[start of DOCUMENT TEXT]

Kerry promised if elected to fix these deficiencies. Americans
could count on a President Kerry to expand the armed forces and
to improve their ability to fight.
Yet on this score Kerry's circumspection
was entirely predictable. It was the candidate's way of signaling
that he was sound on defense and had no intention of departing
from the prevailing national security consensus.
Under the terms of that consensus, mainstream
politicians today take as a given that American military supremacy
is an unqualified good, evidence of a larger American superiority.
They see this armed might as the key to creating an international
order that accommodates American values. One result of that consensus
over the past quarter century has been to militarize U.S. policy
and to encourage tendencies suggesting that American society itself
is increasingly enamored with its self-image as the military power
How Much Is Enough?
This new American militarism manifests
itself in several different ways. It does so, first of all, in
the scope, cost, and configuration of America's present-day military
Through the first two centuries of U.S.
history, political leaders in Washington gauged the size and capabilities
of America's armed services according to the security tasks immediately
at hand. A grave and proximate threat to the nation's well-being
might require a large and powerful military establishment. In
the absence of such a threat, policymakers scaled down that establishment
accordingly. With the passing of crisis, the army raised up for
the crisis went immediately out of existence. This had been the
case in 1865, in 1918, and in 1945.
Since the end of the Cold War, having
come to value military power for its own sake, the United States
has abandoned this principle and is committed as a matter of policy
to maintaining military capabilities far in excess of those of
any would-be adversary or combination of adversaries. This commitment
finds both a qualitative and quantitative expression, with the
U.S. military establishment dwarfing that of even America's closest
ally. Thus, whereas the U.S. Navy maintains and operates a total
of twelve large attack aircraft carriers, the once-vaunted [British]
Royal Navy has none -- indeed, in all the battle fleets of the
world there is no ship even remotely comparable to a Nimitz-class
carrier, weighing in at some ninety-seven thousand tons fully
loaded, longer than three football fields, cruising at a speed
above thirty knots, and powered by nuclear reactors that give
it an essentially infinite radius of action. Today, the U.S. Marine
Corps possesses more attack aircraft than does the entire Royal
Air Force -- and the United States has two other even larger "air
forces," one an integral part of the Navy and the other officially
designated as the U.S. Air Force. Indeed, in terms of numbers
of men and women in uniform, the U.S. Marine Corps is half again
as large as the entire British Army--and the Pentagon has a second,
even larger "army" actually called the U.S. Army --
which in turn also operates its own "air force" of some
five thousand aircraft.

[end of DOCUMENT TEXT]

> AIM
Can you write out the American militarism text from the words "history, political leaders" through "and in 1945.", switching "policymakers" to "lawmakers"? This material has no connection to the text on American militarism.

[start of EXTRACTED DATA]

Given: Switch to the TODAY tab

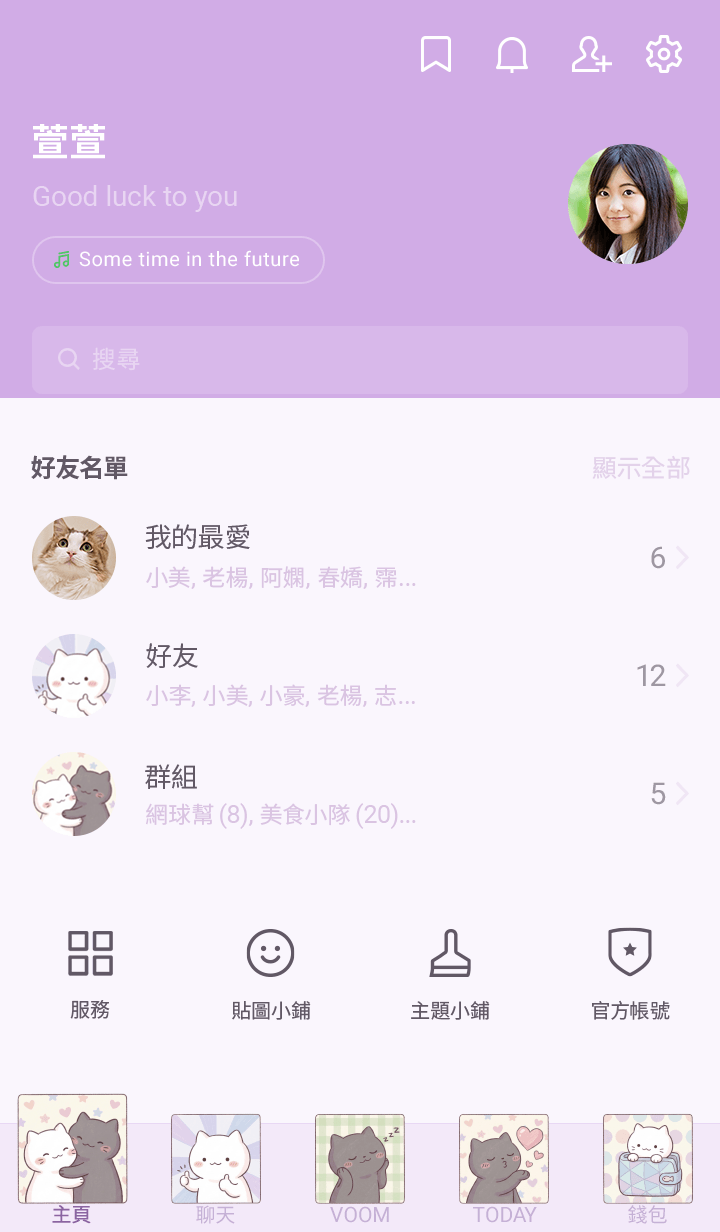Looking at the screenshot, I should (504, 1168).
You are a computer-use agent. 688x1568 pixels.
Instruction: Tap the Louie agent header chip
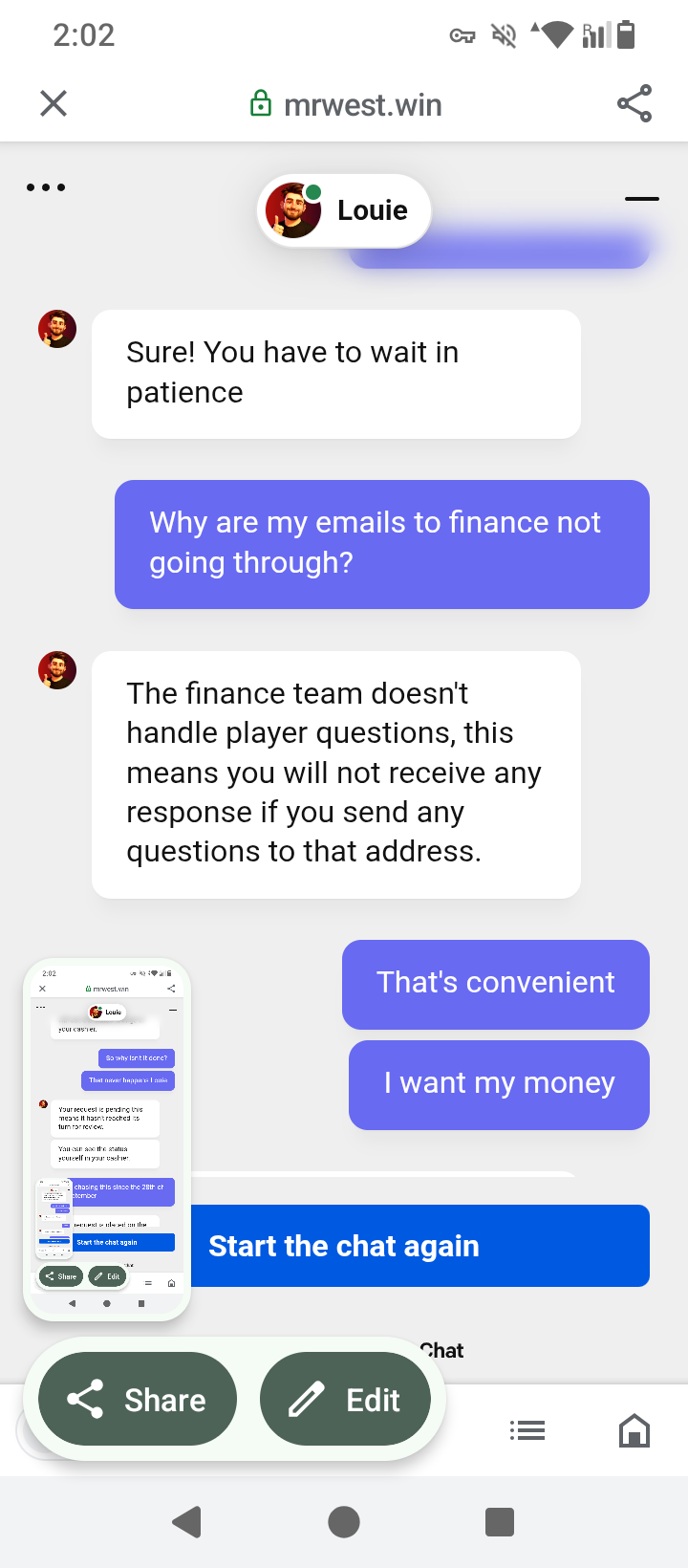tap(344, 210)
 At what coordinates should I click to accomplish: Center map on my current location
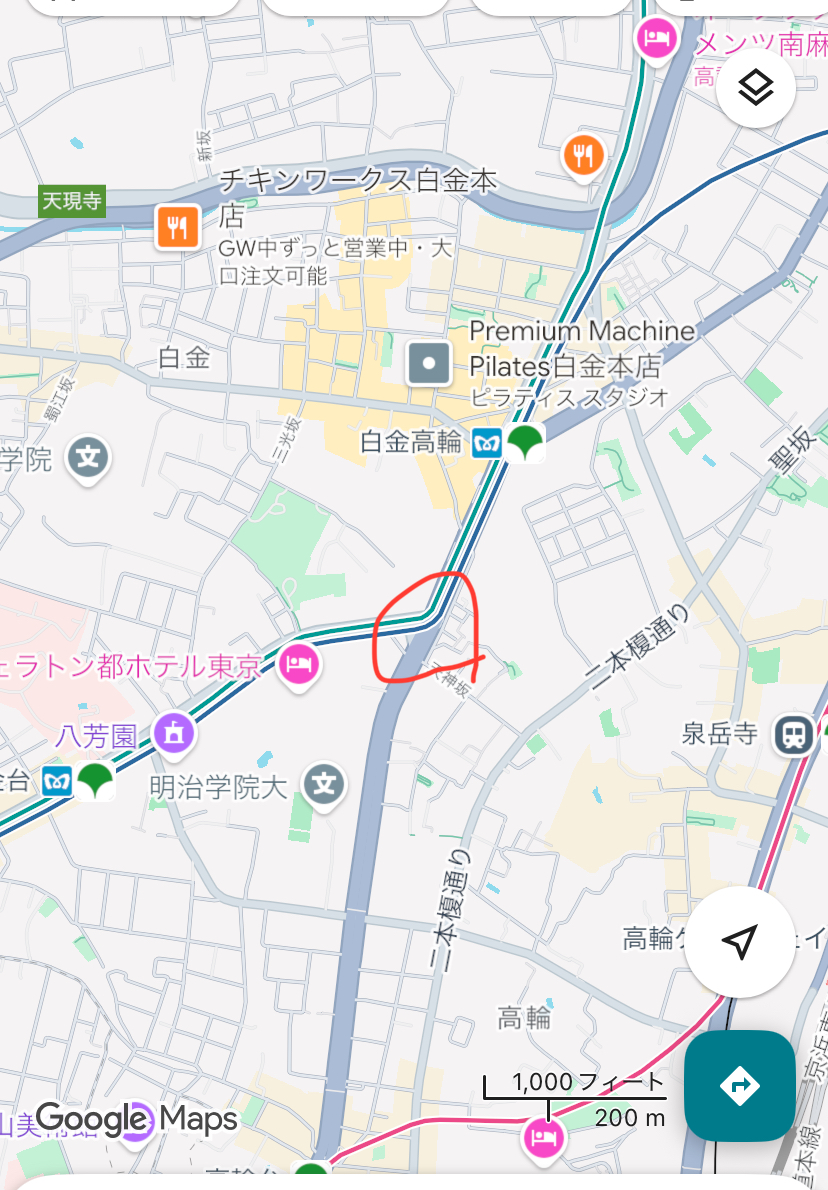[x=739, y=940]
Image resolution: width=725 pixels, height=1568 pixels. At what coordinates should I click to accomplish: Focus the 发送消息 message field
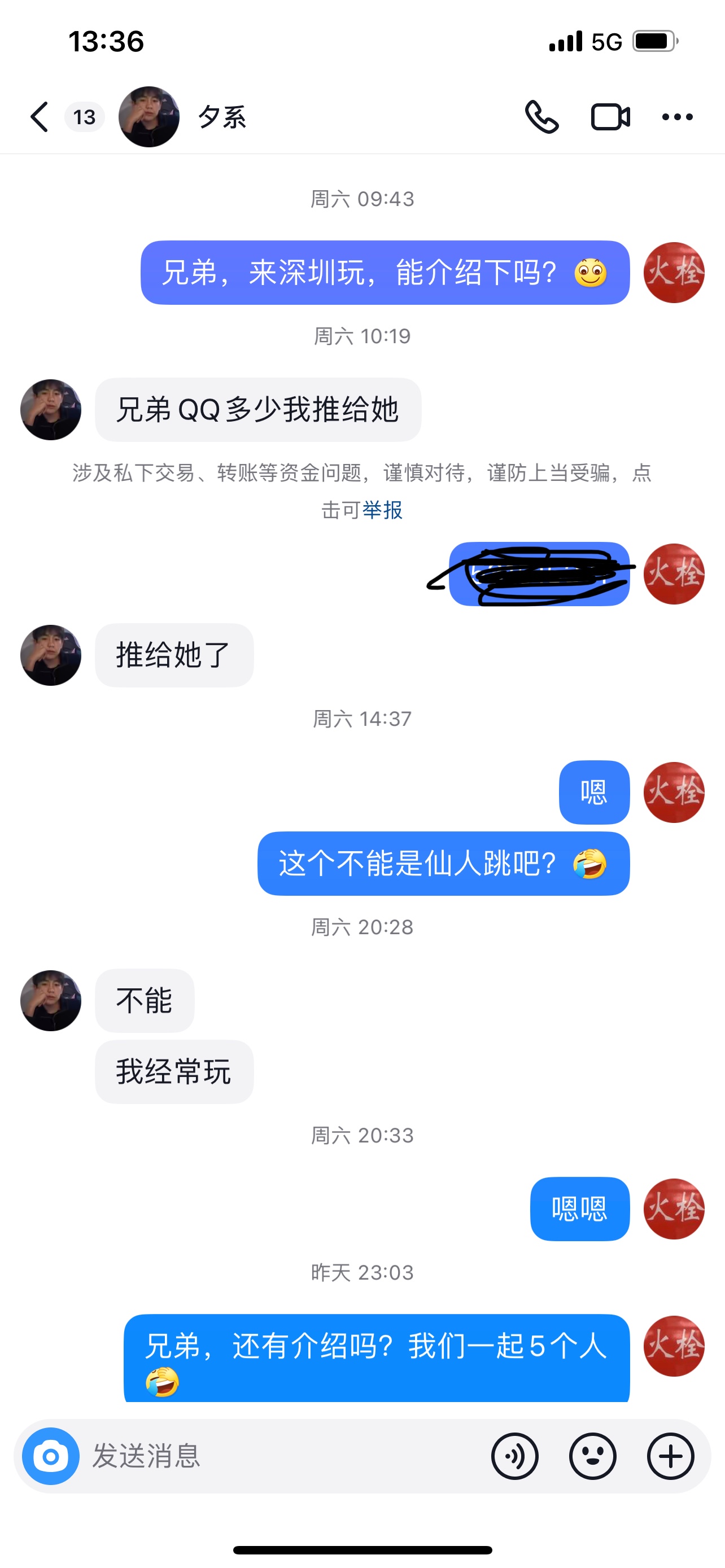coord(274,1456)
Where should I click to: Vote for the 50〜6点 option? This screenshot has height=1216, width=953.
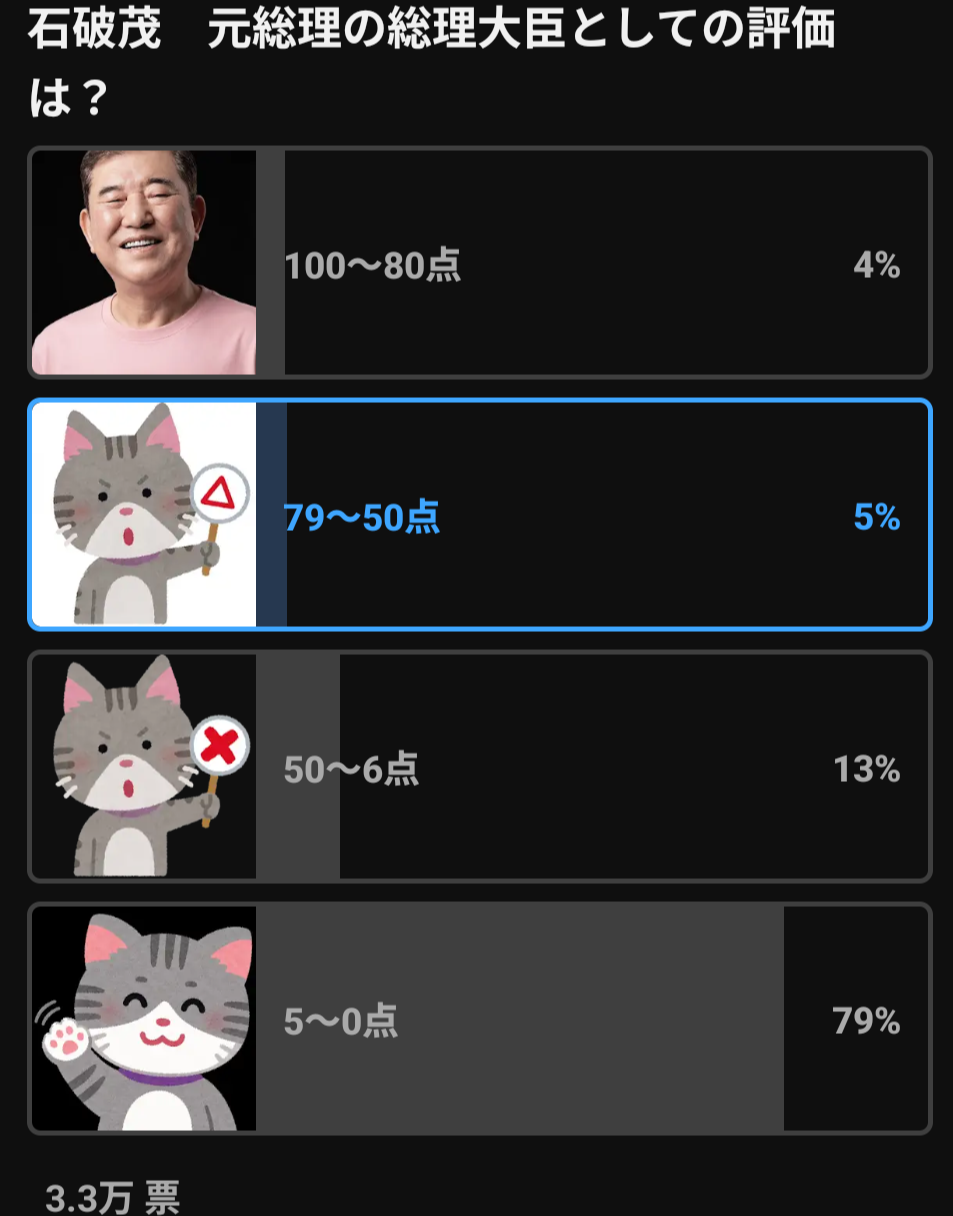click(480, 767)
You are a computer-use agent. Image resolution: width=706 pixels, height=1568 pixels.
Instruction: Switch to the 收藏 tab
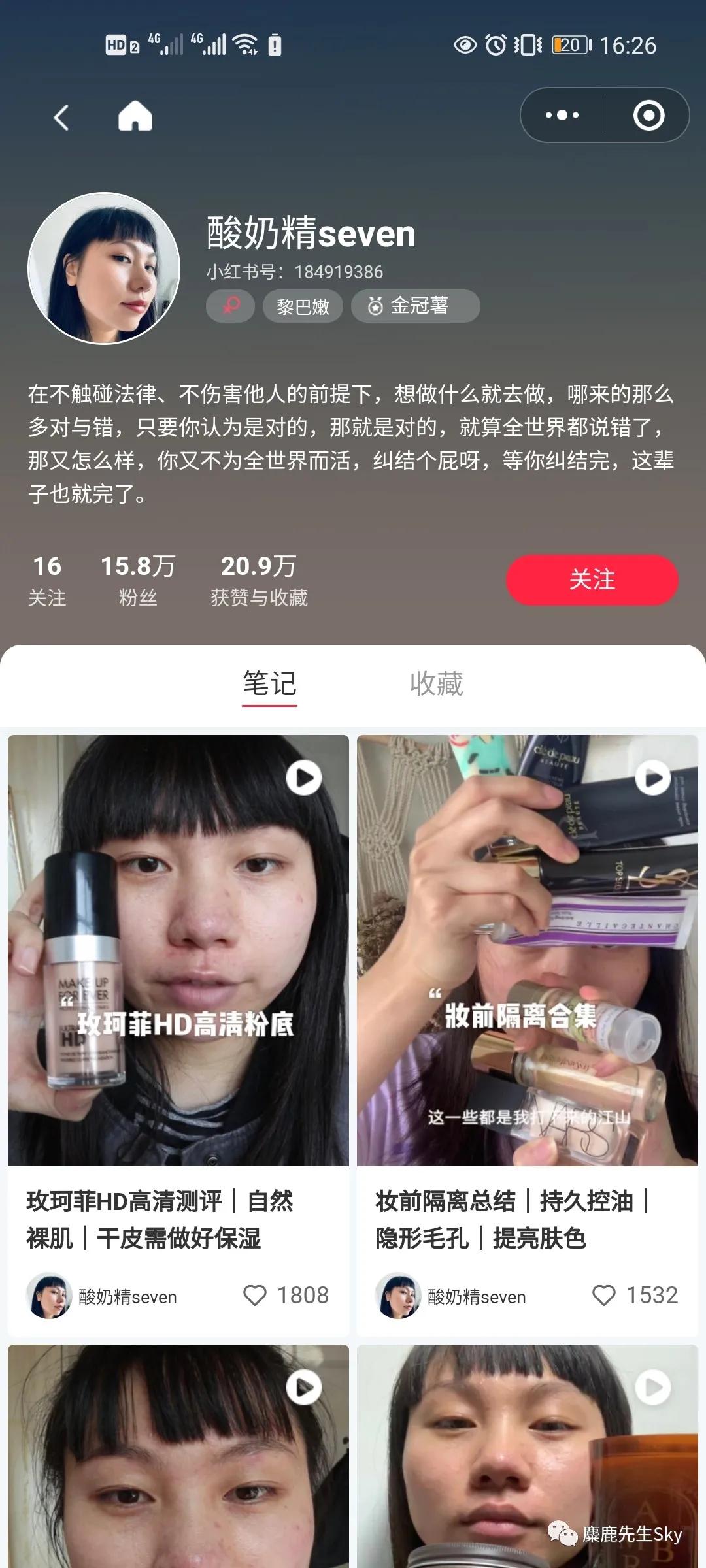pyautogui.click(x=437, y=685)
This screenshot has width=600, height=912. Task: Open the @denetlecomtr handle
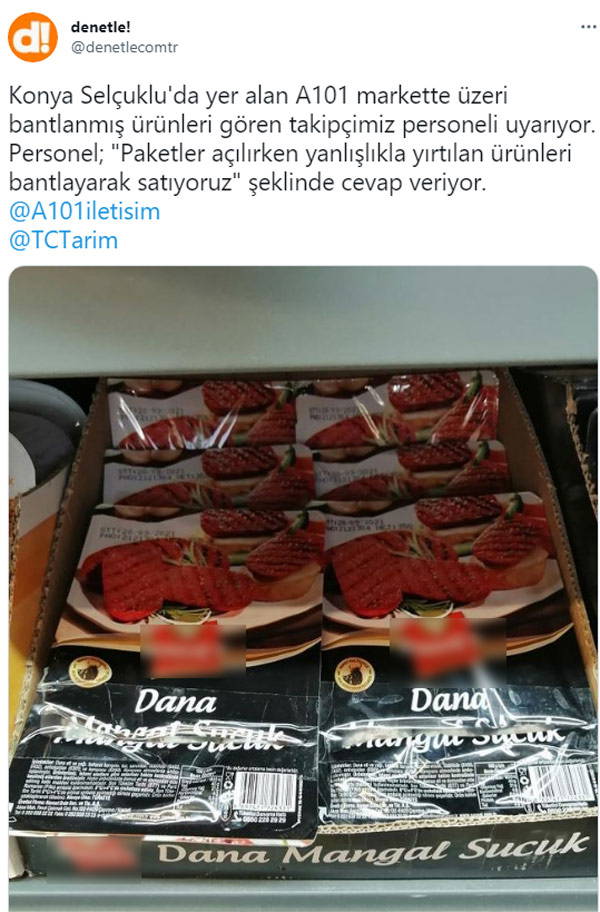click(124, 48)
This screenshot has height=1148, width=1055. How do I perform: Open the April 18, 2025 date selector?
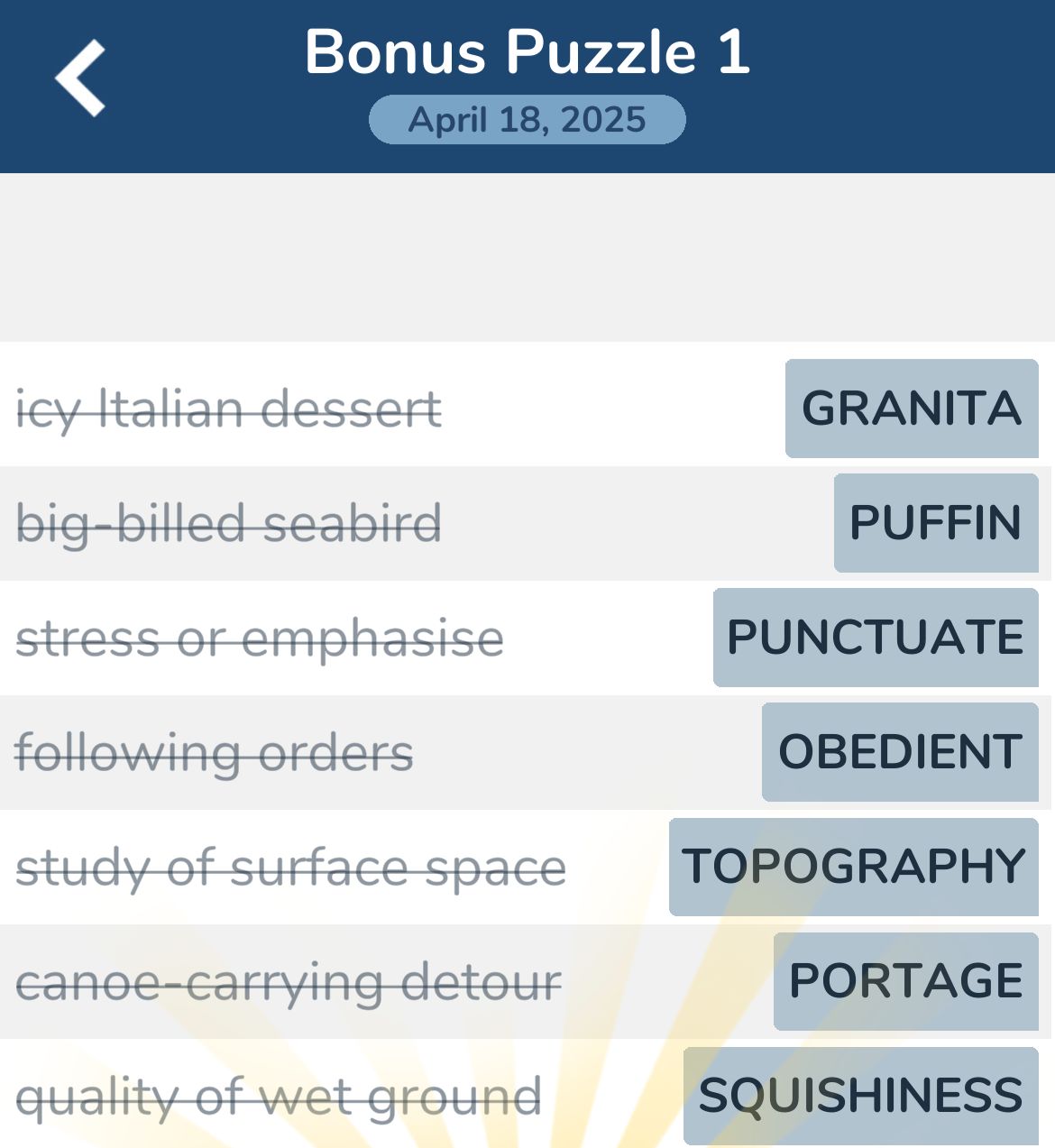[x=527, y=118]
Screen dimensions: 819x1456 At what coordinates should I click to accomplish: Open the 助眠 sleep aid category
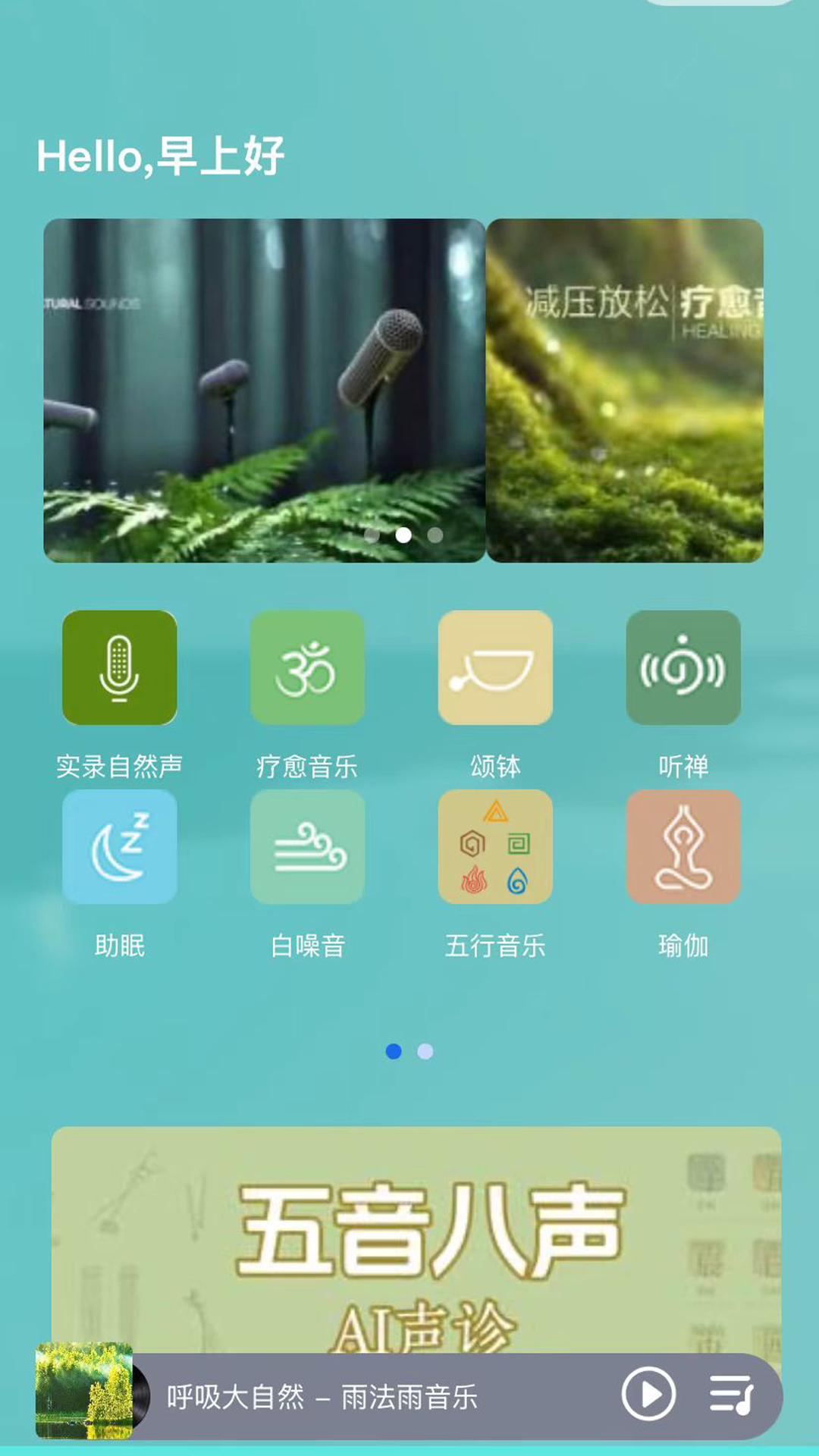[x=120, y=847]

[end of EXTRACTED DATA]

> EXERCISE RESULT
history, political leaders in Washington gauged the size and capabilities
of America's armed services according to the security tasks immediately
at hand. A grave and proximate threat to the nation's well-being
might require a large and powerful military establishment. In
the absence of such a threat, lawmakers scaled down that establishment
accordingly. With the passing of crisis, the army raised up for
the crisis went immediately out of existence. This had been the
case in 1865, in 1918, and in 1945.